• **TASK STATEMENT**
Leaving out the pictures, print exactly the lines from the one holding "You are a computer-use agent." to the last line of the entries below, both included, and nothing more.

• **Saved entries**
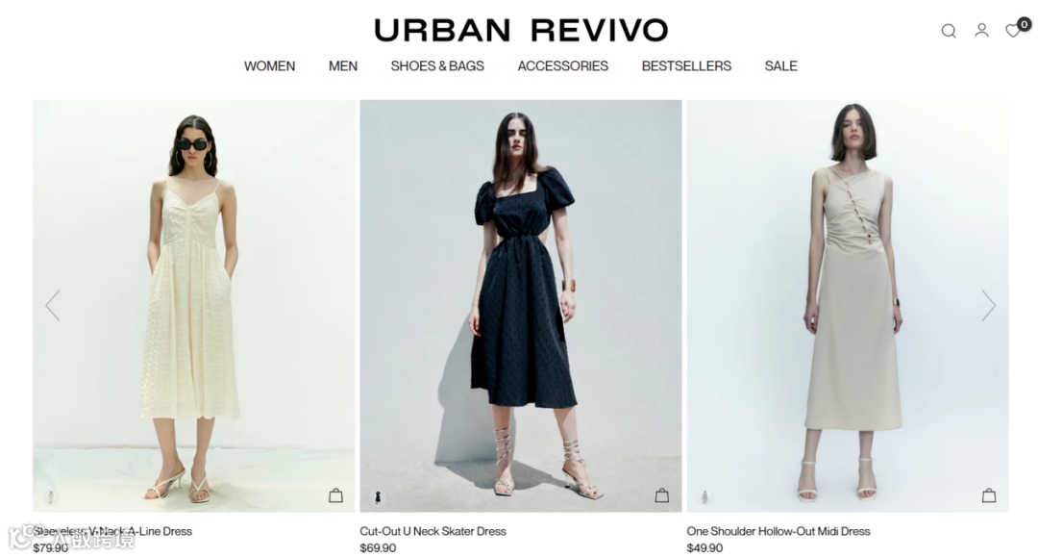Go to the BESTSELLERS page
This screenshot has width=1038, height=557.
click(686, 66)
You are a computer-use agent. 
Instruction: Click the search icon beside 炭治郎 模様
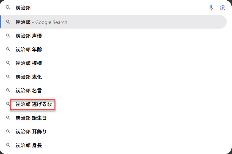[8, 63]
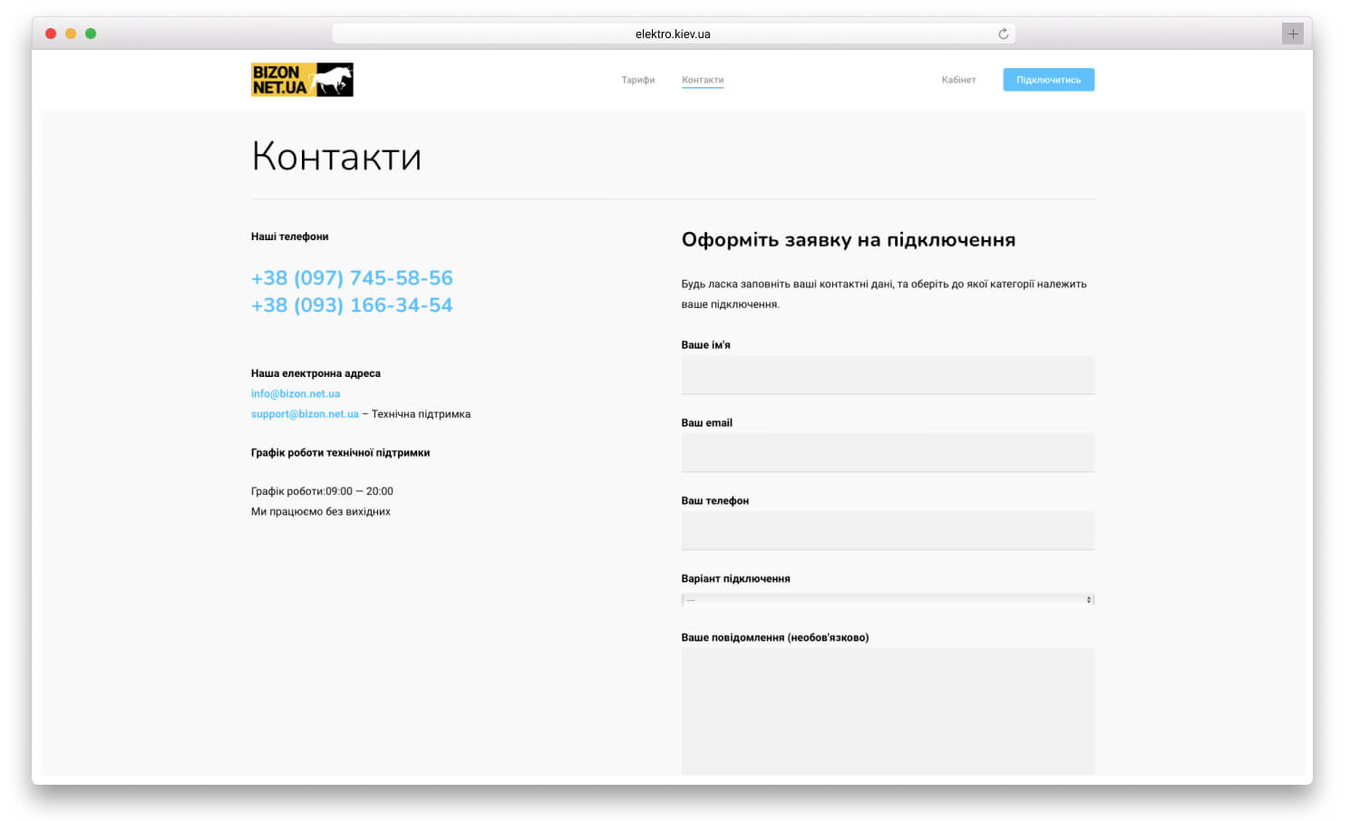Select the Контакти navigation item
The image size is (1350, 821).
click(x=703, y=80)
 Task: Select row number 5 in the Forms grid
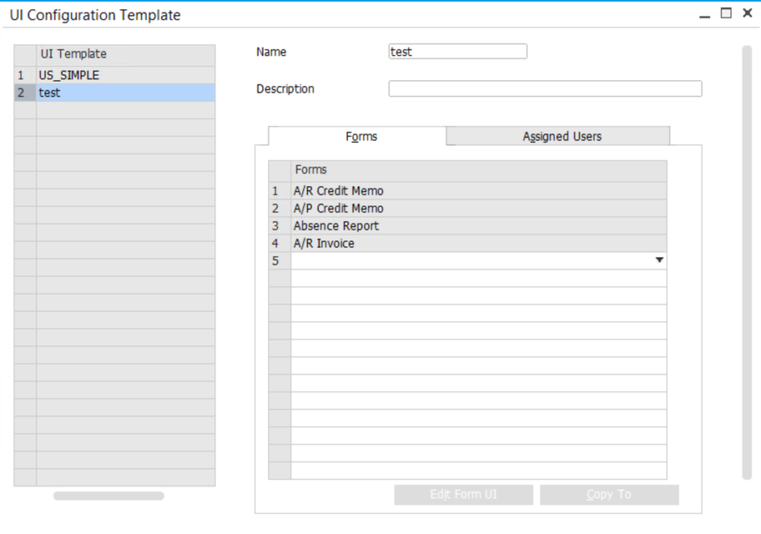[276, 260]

• **YOUR SOLUTION**
You are a computer-use agent. 
Instruction: Click the search icon beside 炭治郎 模様
[8, 63]
Select the Контакти navigation item
The image size is (1350, 821).
click(x=703, y=80)
 Task: Select row number 5 in the Forms grid
[276, 260]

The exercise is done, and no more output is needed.